Unconditional stack increase? :(
Re: [PATCH RFC bpf-next 3/5] bpf,x86: add tracing session supporting for x86_64
Posted by Menglong Dong 3 months, 2 weeks ago
On Wed, Oct 22, 2025 at 2:17 AM Alexei Starovoitov
<alexei.starovoitov@gmail.com> wrote:
>
> On Sat, Oct 18, 2025 at 7:21 AM Menglong Dong <menglong8.dong@gmail.com> wrote:
> >  /* mov rax, qword ptr [rbp - rounded_stack_depth - 8] */
> >  #define LOAD_TRAMP_TAIL_CALL_CNT_PTR(stack)    \
> >         __LOAD_TCC_PTR(-round_up(stack, 8) - 8)
> > @@ -3179,8 +3270,10 @@ static int __arch_prepare_bpf_trampoline(struct bpf_tramp_image *im, void *rw_im
> >                                          void *func_addr)
> >  {
> >         int i, ret, nr_regs = m->nr_args, stack_size = 0;
> > -       int regs_off, nregs_off, ip_off, run_ctx_off, arg_stack_off, rbx_off;
> > +       int regs_off, nregs_off, session_off, ip_off, run_ctx_off,
> > +           arg_stack_off, rbx_off;
> >         struct bpf_tramp_links *fentry = &tlinks[BPF_TRAMP_FENTRY];
> > +       struct bpf_tramp_links *session = &tlinks[BPF_TRAMP_SESSION];
> >         struct bpf_tramp_links *fexit = &tlinks[BPF_TRAMP_FEXIT];
> >         struct bpf_tramp_links *fmod_ret = &tlinks[BPF_TRAMP_MODIFY_RETURN];
> >         void *orig_call = func_addr;
> > @@ -3222,6 +3315,8 @@ static int __arch_prepare_bpf_trampoline(struct bpf_tramp_image *im, void *rw_im
> >          *
> >          * RBP - nregs_off [ regs count      ]  always
> >          *
> > +        * RBP - session_off [ session flags ] tracing session
> > +        *
> >          * RBP - ip_off    [ traced function ]  BPF_TRAMP_F_IP_ARG flag
> >          *
> >          * RBP - rbx_off   [ rbx value       ]  always
> > @@ -3246,6 +3341,8 @@ static int __arch_prepare_bpf_trampoline(struct bpf_tramp_image *im, void *rw_im
> >         /* regs count  */
> >         stack_size += 8;
> >         nregs_off = stack_size;
> > +       stack_size += 8;
> > +       session_off = stack_size;
>
> Unconditional stack increase? :(

Ah, it should be conditional increase and I made a mistake here,
which will be fixed in the V2.

In fact, we can't add the session stuff here.

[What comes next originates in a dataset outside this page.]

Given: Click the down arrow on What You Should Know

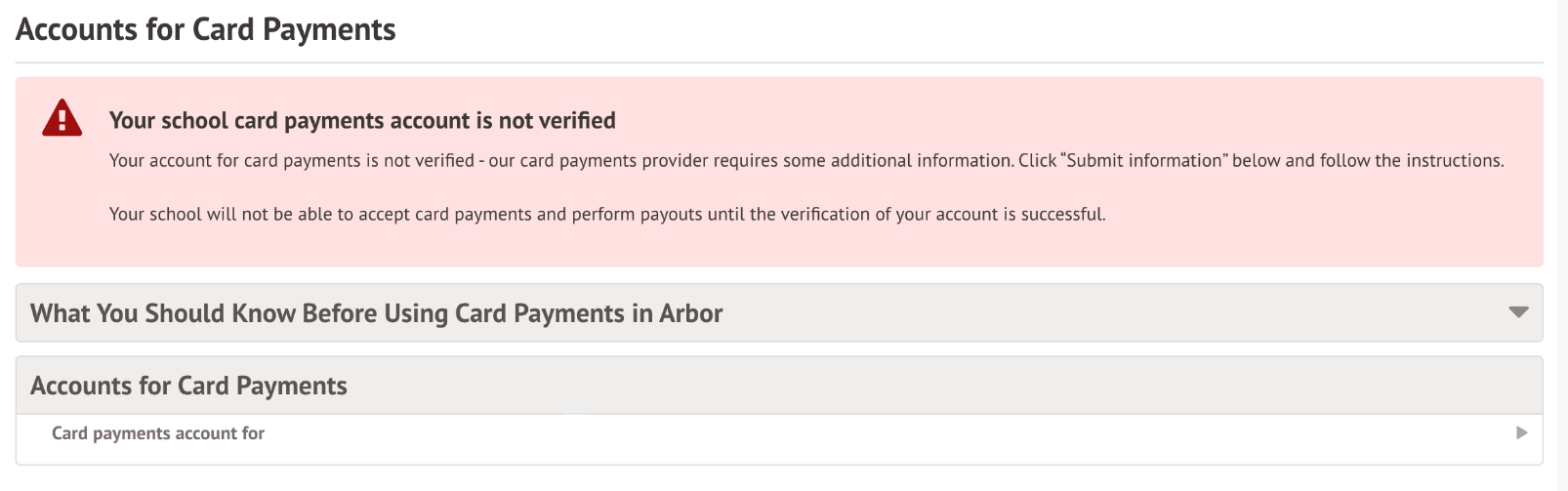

Once we make it
conditional increase, we can't tell the location of "ip" in
bpf_get_func_ip() anymore, as we can't tell if session stuff exist
in bpf_get_func_ip().

Several solution that I come up:

1. reuse the nregs_off. It's 8-bytes, but 1-byte is enough for it.
Therefore, we can store some metadata flags to the high 7-bytes
of it, such as "SESSION_EXIST" or "IP_OFFSET". And then,
we can get the offset of the ip in bpf_get_func_ip().
It works, but it will make the code more confusing.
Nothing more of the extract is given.